Structure and Applications
Land management agencies are actively engaged in inventory and monitoring vegetation resources across the nation. However, while vegetation classification is integral to the successful functioning of a variety of groups across all jurisdictional boundaries, no single agency has been tasked with the sole purpose of mapping or describing vegetation in the United States. As a result, many agencies have created their own protocols, resulting in data that is incompatible across jurisdictional boundaries. The USNVC was created to address this need. Its structure is:
- Focused on classifying existing vegetation
- Hierarchical, with upper levels based on physiognomy and lower levels based on floristics
- Inclusive of both cultural and natural vegetation types
- Built from publicly available plot data whenever possible
- Revised through a peer-review process
The common language provided by the standard increases the return on those individual investments and allows the development of efficient strategies for guiding future work. Furthermore, it is more about more than just plants. The classification supports wildlife conservation and forest fire management. Some activities supported by the USNVC are:
- Modeling and mapping wildlife habitat
- Enhancing natural resource conservation efforts
- Fire management planning and modeling
- Studying patterns of vegetation change over time
- Managing invasive species
- Land inventory and mapping programs
- Setting national vegetation policies (e.g., biofuels, carbon markets, ecosystem services)
- Developing national cropland statistics
Standard vs. Classification
The USNVC is structured by a data standard to create the vegetation hierarchy upon which the classification is generated.

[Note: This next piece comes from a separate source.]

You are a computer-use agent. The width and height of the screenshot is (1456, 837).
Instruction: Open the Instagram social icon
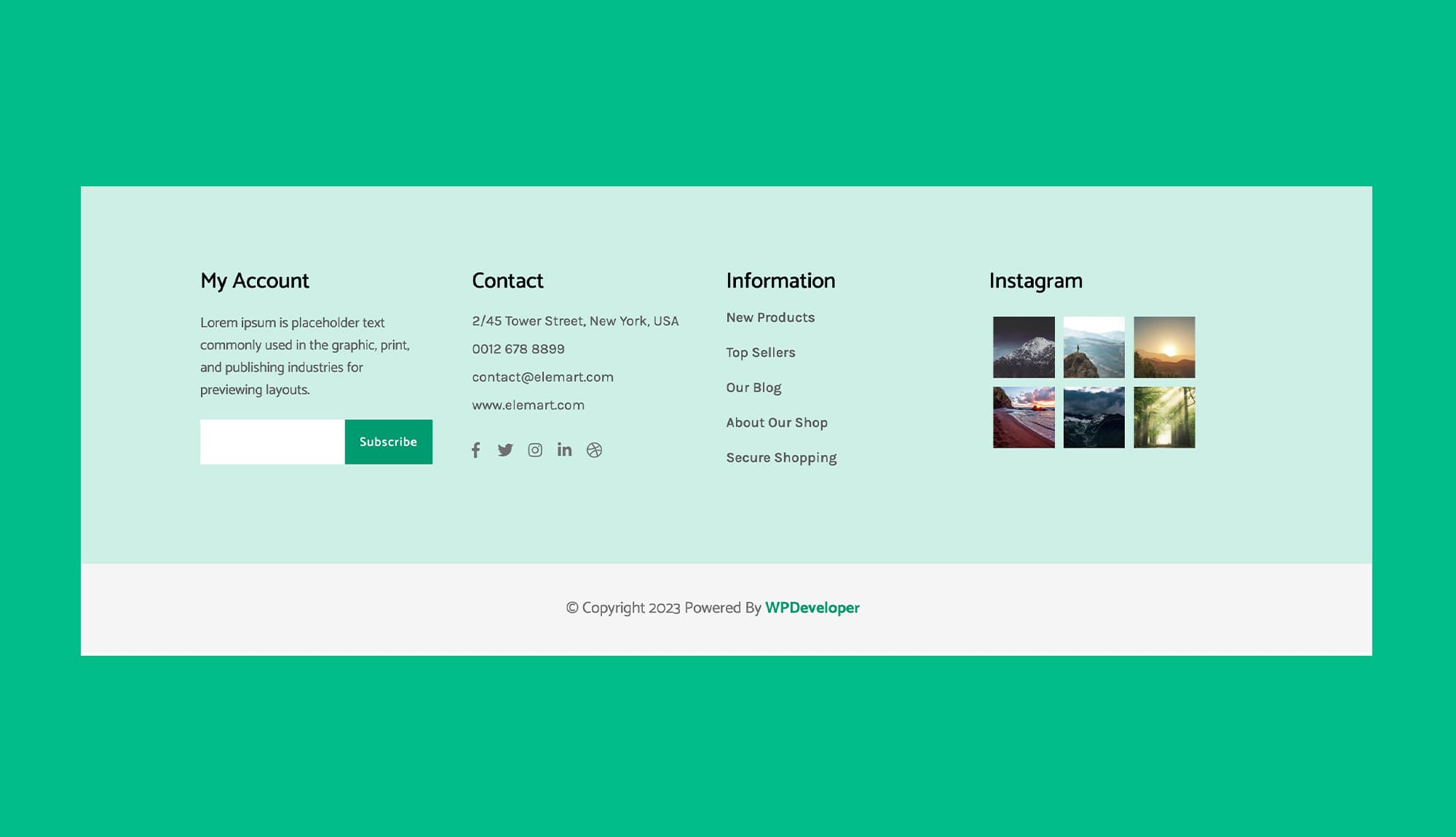click(x=535, y=450)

The standard is the collective set of rules whose output describes the structure of the vegetation hierarchy. The end result of applying the standard is the classification or the fully listed vegetation hierarchy.
The National Vegetation Classification federal standard is a process standard. The standard itself does not contain a formal set of classification units, but rather outlines the process by which such units are to be described, peer-reviewed, and maintained through various data-management and web tools. This means that the classification is dynamic, subject to change as vegetation scientists revise, or newly describe vegetation types in the United States.